Marie Thérèse Rodet G was born in Paris in 1699. Her father was a valet-de-chambre
and her mother was the daughter of a middle class banker. Marie was orphaned at age seven and raised by her grandmother, Madame
Chemineau, who valued self-education. She prepared Marie-Thérèse religiously, morally, and socially for society; she
cultivated independent thought and reason in her granddaughter who educated her to the little extent that girls of her era
were educated.
On 19 July 1713, fourteen-year-old Marie Thérèse married fifty-year-old Peter Francis Geoffrin,
a wealthy manufacturer, and the prestigious director and a shareholder in the royal glass-works, Compagnie de Saint-Gobain.

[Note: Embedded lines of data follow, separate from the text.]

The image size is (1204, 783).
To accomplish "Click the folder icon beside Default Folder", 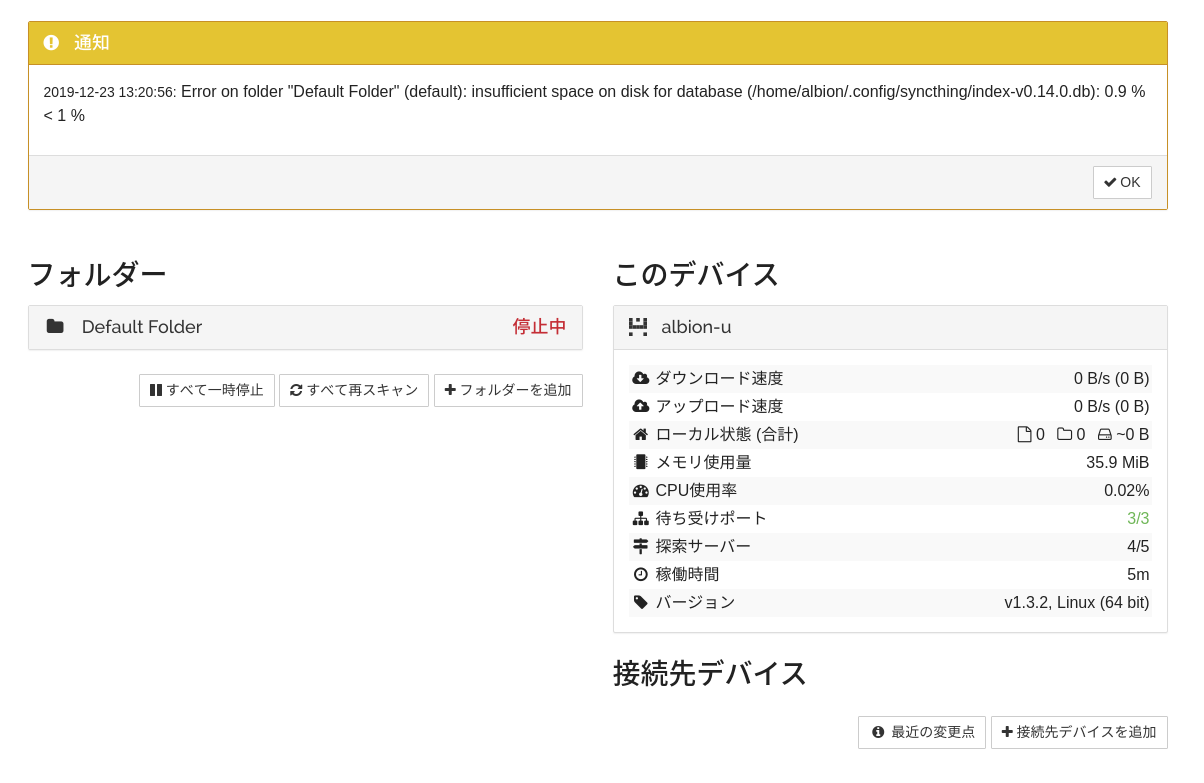I will (x=55, y=327).
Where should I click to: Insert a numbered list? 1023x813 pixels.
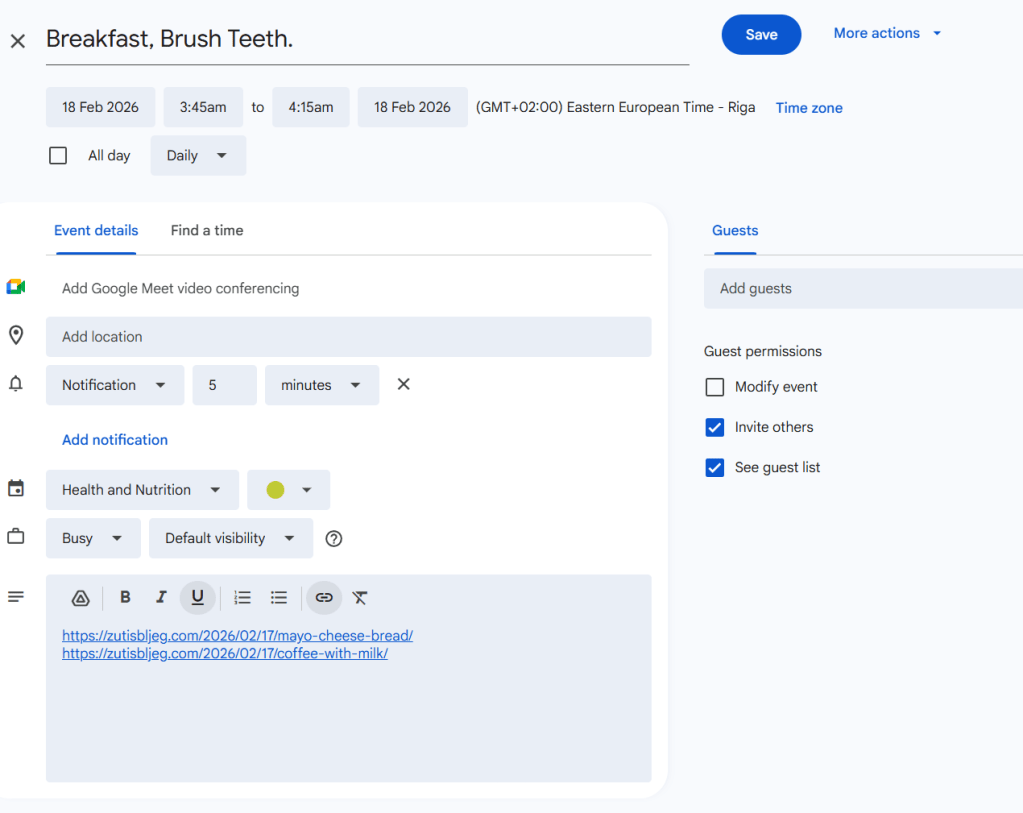(242, 597)
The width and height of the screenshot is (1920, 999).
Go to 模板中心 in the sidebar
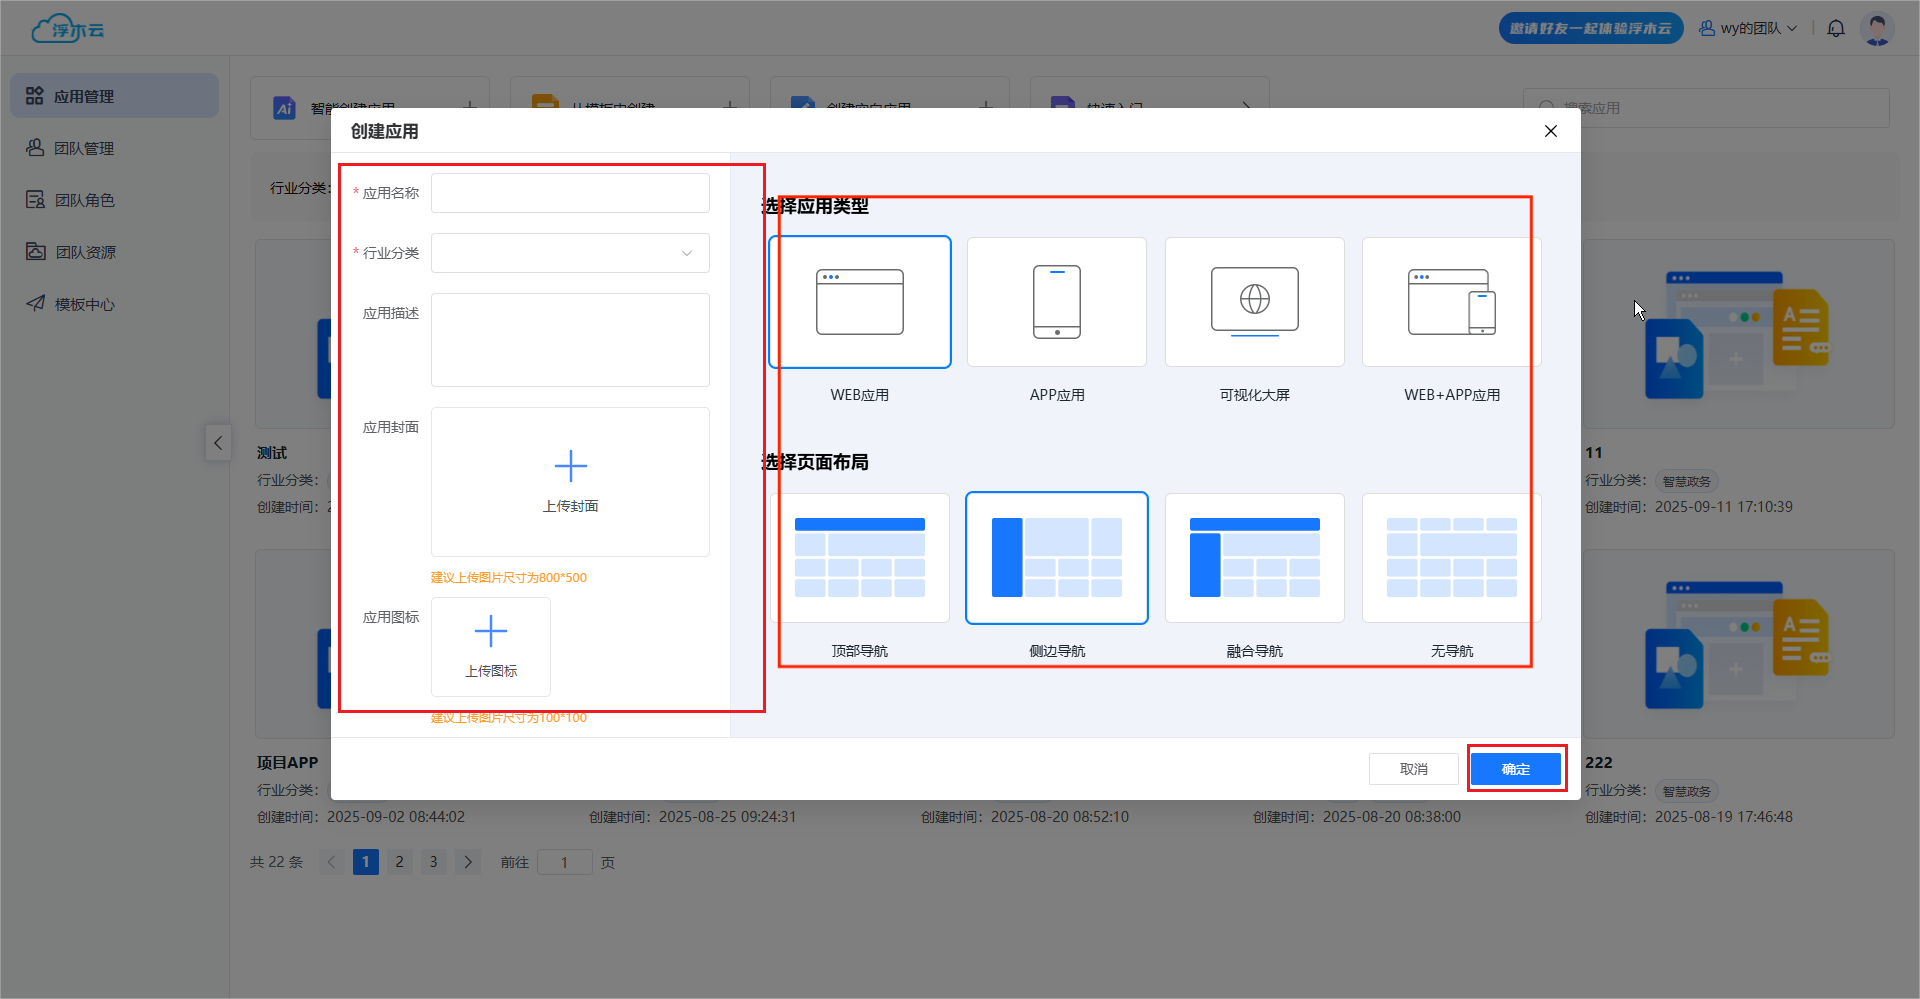84,304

Geoffrin gave birth to two children, a son who died at the age of ten, and a daughter, Mme de la Ferté-Imbault. Who later
wrote of her parents' marriage , her competition with Geoffrin, and the ultimate blessing of growing up among "great minds."
Geoffrin attended her neighbor, Madame Tencin's, salons. Tencin was a celebrated salonnière
who attracted many of the leading intellectuals of the day, who included Helvétius and Montesquieu. Tencin was a mentor to
Geoffrin, even though Geoffrin's letters emphasize her gratitude to Chemineau, her grandmother, for encouraging her. Geoffrin's
husband did not share the same drive as Geoffrin's, but his financial support did contributed to her initial success in 1748.
Marie Thérèse's friend Tencin died in 1749, followed by her husband in 1750. Geoffrin then
joined the board and management of the Saint-Gobain glassworks and welcomed the former habitués of her mentor, to her own
salons.
There was a diversity of intellects drawn to Madame Geoffrin's salons. She established a
serious purpose for the gatherings, and her guests noted her skill in drawing worldly and erudite minds to her salons, a challenge
to her brilliant rival, Madame du Deffand. She was described with integrity, distaste for conflict, and incomparable brilliance
in navigating thorny subjects. On Mondays, artists and sculptors including Carle Van Loo, François Boucher, and Étienne Maurice
Falconet went to the salons. On Wednesdays men of letters, including Denis Diderot, the art critic and editor of the Encyclopedia,
and the editor Friedrich Melchior von Grimm were frequently in attendance. Marie Thérèse maintained a strict focus. She counted
Catherine the Great, tsarina of Russia (who ruled 1762–1796), and Stanis Poniatowski, the last king of Poland (ruled
1764–1795), among her friends, and her letters to both rulers demonstrate the personal and political information they
shared.
She was such a devoted Parisian, and rarely left the city, but In 1766 she went to Poland.
Her journey to Poland was to visit the king, Stanislas Poniatowski, whom she had known in his early days in Paris, was a remarkable
event.
By 1777, her daughter, Mme Ferté-Imbault, had insulated Geoffrin, who was suffering from
erysipelas, a skin disorder. But shortly before her death, they repaired the ancient enmity that had divided them.
Marie Therese Rodet Geoffrin died in Paris on October 6, 1777.
Today Marie Therese Rodet Geoffrin is known as a French Enlightenment salonnière, hosting
intellectual conversations for important philosophes. She revealed a sophisticated Parisian woman who inspired intellectual
risks and helped to govern the French Enlightenment.